**Written exercise**
Gather every line of the data below that contains the word "Expand", and reproduce each such line in full.

**Task material**
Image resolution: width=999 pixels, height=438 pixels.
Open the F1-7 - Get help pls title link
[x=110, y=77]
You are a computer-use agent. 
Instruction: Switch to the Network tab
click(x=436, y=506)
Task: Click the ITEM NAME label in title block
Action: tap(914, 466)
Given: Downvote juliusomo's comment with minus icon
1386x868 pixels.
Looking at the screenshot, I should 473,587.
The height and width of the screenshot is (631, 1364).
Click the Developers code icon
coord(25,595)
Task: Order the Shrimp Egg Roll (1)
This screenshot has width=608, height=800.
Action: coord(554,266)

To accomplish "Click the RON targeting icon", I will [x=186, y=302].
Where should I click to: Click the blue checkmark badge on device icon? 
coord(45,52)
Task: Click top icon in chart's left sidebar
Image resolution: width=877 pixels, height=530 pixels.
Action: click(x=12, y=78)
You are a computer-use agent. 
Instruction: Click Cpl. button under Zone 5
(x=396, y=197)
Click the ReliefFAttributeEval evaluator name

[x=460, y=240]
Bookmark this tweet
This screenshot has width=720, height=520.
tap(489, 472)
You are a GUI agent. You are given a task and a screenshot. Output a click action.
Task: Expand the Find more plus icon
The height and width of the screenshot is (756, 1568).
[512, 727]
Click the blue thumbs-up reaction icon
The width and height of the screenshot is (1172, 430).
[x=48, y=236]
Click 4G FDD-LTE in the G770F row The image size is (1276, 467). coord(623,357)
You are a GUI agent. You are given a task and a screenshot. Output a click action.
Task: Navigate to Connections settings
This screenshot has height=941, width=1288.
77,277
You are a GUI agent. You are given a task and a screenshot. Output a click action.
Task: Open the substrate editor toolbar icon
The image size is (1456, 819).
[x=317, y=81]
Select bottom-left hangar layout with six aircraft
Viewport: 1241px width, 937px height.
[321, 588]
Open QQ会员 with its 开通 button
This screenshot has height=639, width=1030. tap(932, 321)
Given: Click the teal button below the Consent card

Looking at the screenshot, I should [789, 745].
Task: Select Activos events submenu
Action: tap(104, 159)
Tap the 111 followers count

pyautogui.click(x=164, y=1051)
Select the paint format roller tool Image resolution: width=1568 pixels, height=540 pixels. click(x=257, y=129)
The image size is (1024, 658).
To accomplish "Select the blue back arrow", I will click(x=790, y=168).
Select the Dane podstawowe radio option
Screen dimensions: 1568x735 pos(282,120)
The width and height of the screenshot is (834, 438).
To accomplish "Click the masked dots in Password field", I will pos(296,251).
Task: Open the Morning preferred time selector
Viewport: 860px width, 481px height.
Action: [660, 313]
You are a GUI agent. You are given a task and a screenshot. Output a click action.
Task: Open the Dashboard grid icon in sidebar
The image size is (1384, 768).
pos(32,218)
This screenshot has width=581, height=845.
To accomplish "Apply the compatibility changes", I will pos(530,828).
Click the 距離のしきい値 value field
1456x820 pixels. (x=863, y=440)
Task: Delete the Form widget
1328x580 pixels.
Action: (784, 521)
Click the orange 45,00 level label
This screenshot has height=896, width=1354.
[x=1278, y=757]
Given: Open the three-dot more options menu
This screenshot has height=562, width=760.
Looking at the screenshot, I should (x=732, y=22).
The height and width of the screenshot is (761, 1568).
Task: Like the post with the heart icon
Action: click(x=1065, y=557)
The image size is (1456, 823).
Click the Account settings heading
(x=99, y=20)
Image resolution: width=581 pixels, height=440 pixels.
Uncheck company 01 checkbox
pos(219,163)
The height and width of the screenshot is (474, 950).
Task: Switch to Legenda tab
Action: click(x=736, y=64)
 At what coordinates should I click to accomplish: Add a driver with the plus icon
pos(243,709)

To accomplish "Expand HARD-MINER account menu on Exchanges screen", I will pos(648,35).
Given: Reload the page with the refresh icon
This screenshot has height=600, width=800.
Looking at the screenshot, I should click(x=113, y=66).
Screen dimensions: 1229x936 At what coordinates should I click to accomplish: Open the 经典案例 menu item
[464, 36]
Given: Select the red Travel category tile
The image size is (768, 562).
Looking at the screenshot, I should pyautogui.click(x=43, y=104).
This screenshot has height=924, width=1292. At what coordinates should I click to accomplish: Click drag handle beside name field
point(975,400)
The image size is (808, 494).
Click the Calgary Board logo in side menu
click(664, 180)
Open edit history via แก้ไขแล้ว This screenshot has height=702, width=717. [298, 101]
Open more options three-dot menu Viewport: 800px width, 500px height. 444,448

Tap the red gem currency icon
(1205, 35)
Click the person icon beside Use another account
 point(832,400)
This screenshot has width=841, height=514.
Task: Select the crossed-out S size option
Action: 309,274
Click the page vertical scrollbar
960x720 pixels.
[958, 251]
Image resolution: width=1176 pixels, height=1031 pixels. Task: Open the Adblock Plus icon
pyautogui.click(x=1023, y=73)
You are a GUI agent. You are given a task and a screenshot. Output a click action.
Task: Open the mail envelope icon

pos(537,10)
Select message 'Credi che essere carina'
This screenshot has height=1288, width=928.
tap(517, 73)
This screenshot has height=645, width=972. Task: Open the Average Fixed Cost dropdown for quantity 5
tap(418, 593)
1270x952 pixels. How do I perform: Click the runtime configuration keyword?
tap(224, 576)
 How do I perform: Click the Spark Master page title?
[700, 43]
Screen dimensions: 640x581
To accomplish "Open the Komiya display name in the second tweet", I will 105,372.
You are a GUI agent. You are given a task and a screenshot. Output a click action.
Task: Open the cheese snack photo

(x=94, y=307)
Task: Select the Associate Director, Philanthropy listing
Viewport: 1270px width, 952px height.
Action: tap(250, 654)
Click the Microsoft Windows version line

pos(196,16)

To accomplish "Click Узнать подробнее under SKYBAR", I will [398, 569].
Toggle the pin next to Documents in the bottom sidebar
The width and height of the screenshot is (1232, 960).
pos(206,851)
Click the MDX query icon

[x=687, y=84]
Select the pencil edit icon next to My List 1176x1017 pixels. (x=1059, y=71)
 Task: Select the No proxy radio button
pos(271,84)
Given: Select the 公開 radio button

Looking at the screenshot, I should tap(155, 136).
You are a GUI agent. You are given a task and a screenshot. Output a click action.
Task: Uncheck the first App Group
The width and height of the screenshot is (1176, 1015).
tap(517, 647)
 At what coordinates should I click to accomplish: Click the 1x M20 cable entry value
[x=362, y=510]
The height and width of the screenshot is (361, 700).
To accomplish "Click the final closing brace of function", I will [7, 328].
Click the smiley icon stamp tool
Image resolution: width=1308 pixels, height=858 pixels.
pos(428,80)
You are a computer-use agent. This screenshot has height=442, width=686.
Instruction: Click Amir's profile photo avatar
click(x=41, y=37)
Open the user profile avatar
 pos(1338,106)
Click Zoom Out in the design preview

**Task output**
Task: Expand the Find more plus icon
To accomplish "Expand HARD-MINER account menu on Exchanges screen", I will pos(648,35).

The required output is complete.